Echo de la matinée Question sur le genre

  • Echo de la matinée Question sur le genre
    Echo de la matinée Question sur le genre
  • Echo de la matinée du 11 juin 2022 

     

    C’est grâce à trois œuvres artistiques très différentes, que Sonia Vachon, Gilles Biot et Maï Linh Masset ont choisi de questionner le concept de genre.

    Chaque œuvre nous a enseigné sur l’impossible, l’impossible à choisir un sexe, l’impossible à faire couple, l’impossible à renoncer à son désir…

    Mais cet impossible est surtout lié à la langue, à la rencontre de la langue sur le corps qu’on veut effacer en tentant de se ranger sous l’abri d’un signifiant.

    La question du genre est une dimension qui tente de cerner par le signifiant, ce que ce dernier ne peut attraper. C’est peut-être pour cela qu’une multitude de nouveaux signifiants accolés au LGBT (homo, transgenre…), émerge pour essayer de dire ce qui échappe à se dire.

     

    Pour Farah, l’héroïne du roman « Arcadie » d’Emmanuelle Bayamack-Tam, impossible de choisir un sexe, impossible de renoncer à être une fille alors que son corps se masculinise.

    Sans appui parental, vivant dans une secte où chacun peut jouir sans entrave, Farah se retrouve bien seule. L’amour pour son gourou et l’amour qu’il lui porte lui permettront d’y croire un temps. Mais la rencontre avec un « étranger » qui fait irruption dans la secte, va faire vaciller les semblants ; Arcadie, le gourou, chute de son idéal (en refusant d’accueillir cet autre), il devient alors un homme ! Face à cette désillusion, Farah quitte la communauté, quitte-le « nous », pour s’orienter avec sa nouvelle boussole : créer une communauté fondée sur l’amour et aller à la rencontre des gens hors normes. Cela sera son invention, une « brigade volante » qui ira à la rencontre de l’autre, au « un par un » des gens différents, en sortant du « tout possible » qu’offrait la secte.

     

    Pour Paul, impossible de renoncer à la jouissance qu’il a découverte « en faisant la femme ».

    La BD « Mauvais genre » de Chloé Cruchaudet que nous a présentée Gilles B. nous plonge dans une histoire, tirée de faits réels, où la norme mâle est au premier plan. Aussi, comment Paul, cet homme traumatisé par les horreurs de la guerre, peut-il retrouver une place et soutenir son « être un homme », alors qu’il a déserté. Sa femme Louise joue un rôle important, car elle lui propose de se travestir pour qu’il puisse redevenir un homme libre. Cette suppléance lui fait découvrir une jouissance qui voile pour un temps la question « d’avoir des couilles ». Mais quand il se retrouve exposé à soutenir de nouveau son « être un homme » après l’armistice, il décompense. Il redevient Paul mais la jouissance le hante. Son pouvoir sexuel chez les hommes et le regard qu’il a suscité lui ont fait découvrir une jouissance Autre qui finit par le détruire. Sa solution « être la reine du Bois de Boulogne » ne pourra plus tenir et son couple non plus.

     

    Pour Jared, impossible d’effacer les traces de son désir, de sa subjectivité.
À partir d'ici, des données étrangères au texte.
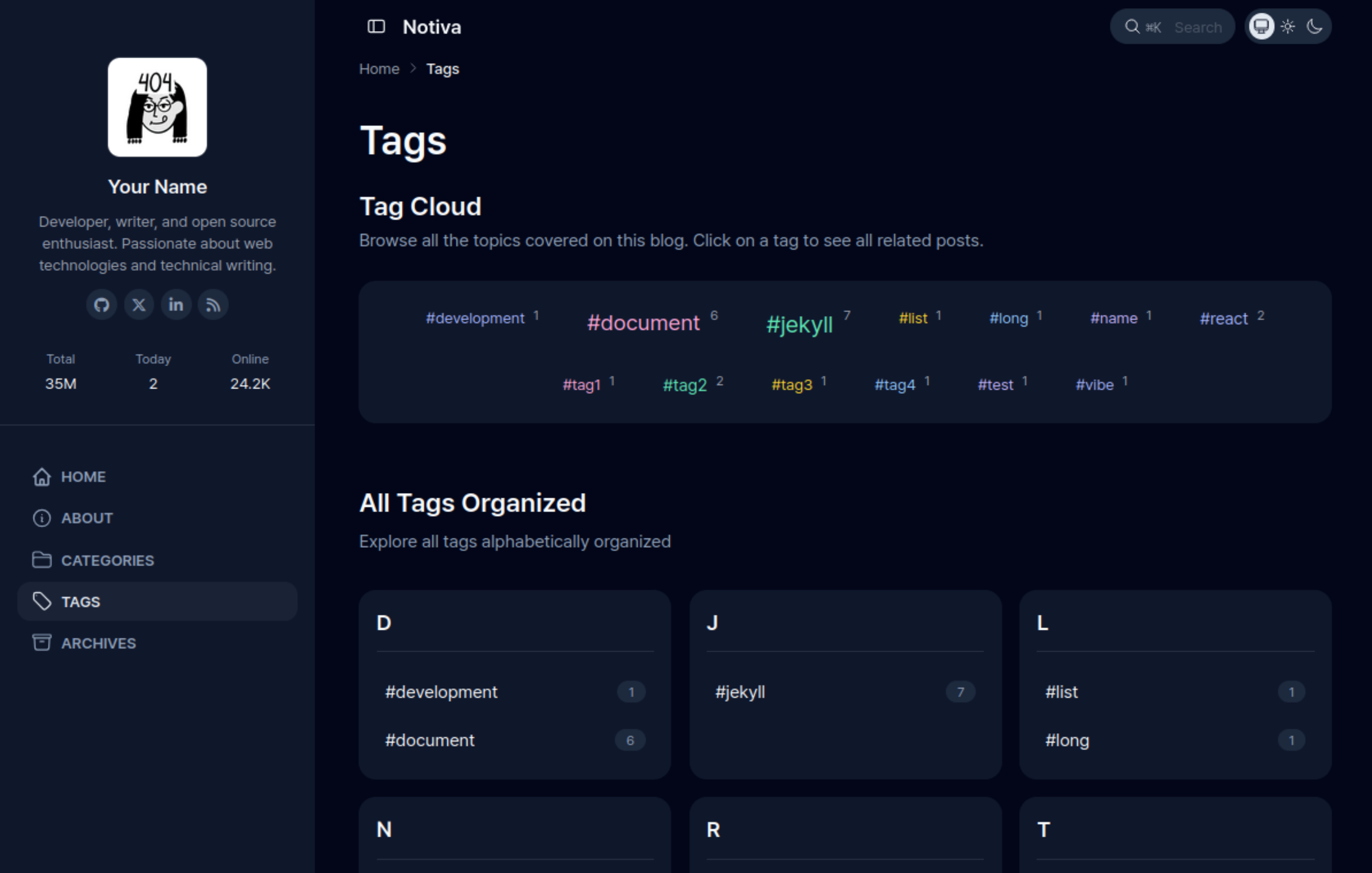Open the X (Twitter) social icon

click(x=139, y=304)
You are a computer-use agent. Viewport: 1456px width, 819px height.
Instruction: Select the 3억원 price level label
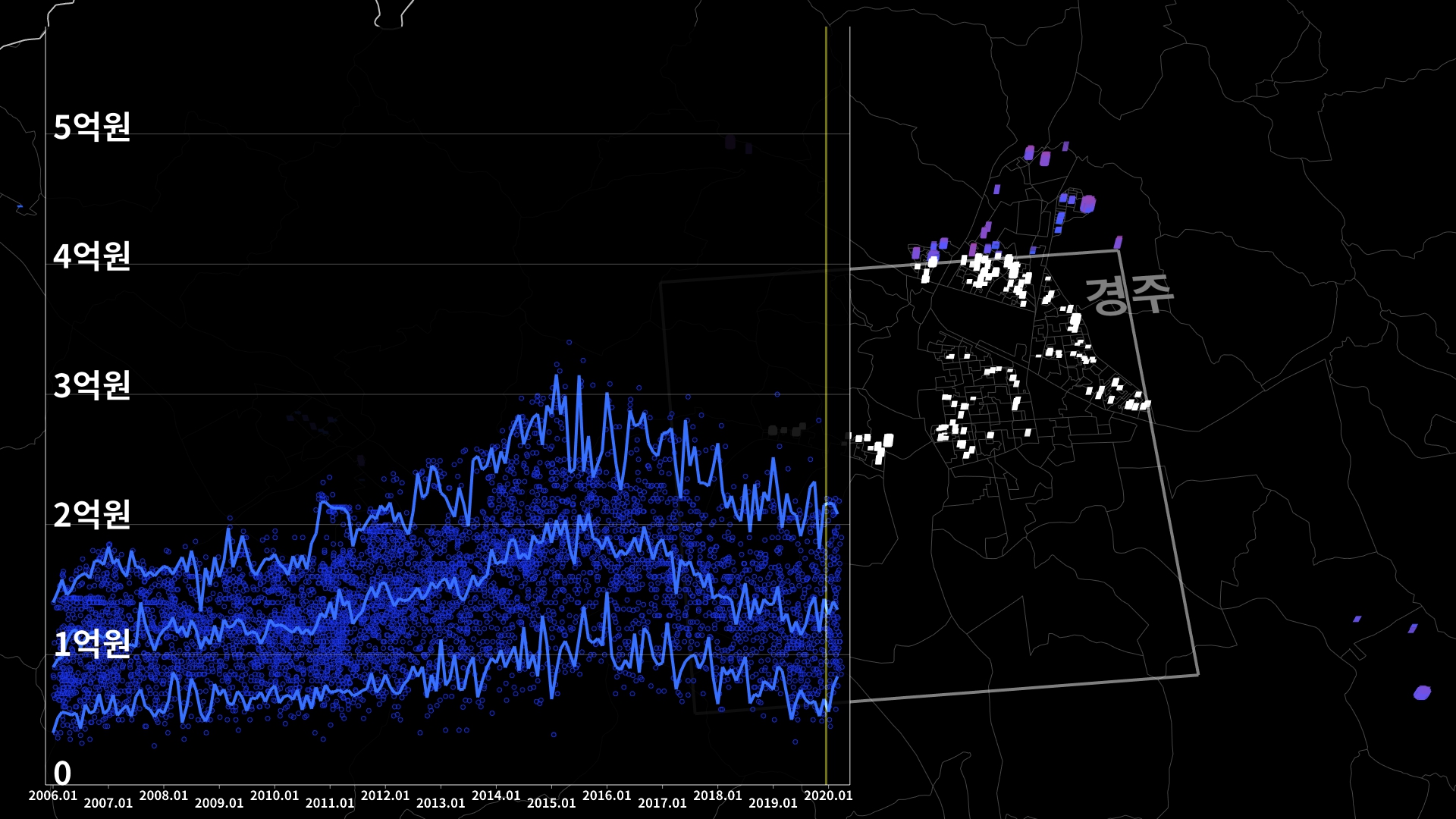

    Avec le film Boy erased (le garçon effacé) de Joël Edgerton inspiré d’une histoire vraie, Maï Linh M. pose la question de ce qui peut être effacé, ou pas ?

    Jared 19 ans, fils de Pasteur, fait une rencontre sexuelle traumatisante, qui lui révèle son orientation sexuelle, à lui-même ignorée. Aussi, quand son père l’apprend il lui demande de faire une thérapie de conversion, où il s’agit de modifier l’identité sexuelle ou l’identité de genre d’une personne.

    Jared s’y soumet dans un premier temps, croyant qu’il peut changer, mais, face aux violences et humiliations rencontrées quotidiennement, il se rebelle et parvient à s’extraire de cette emprise avec le soutien de sa mère.

    Il accepte alors de faire le choix du savoir plutôt que celui de la croyance. Renoncer à ce qu’il est, l’aurait conduit à une mort subjective.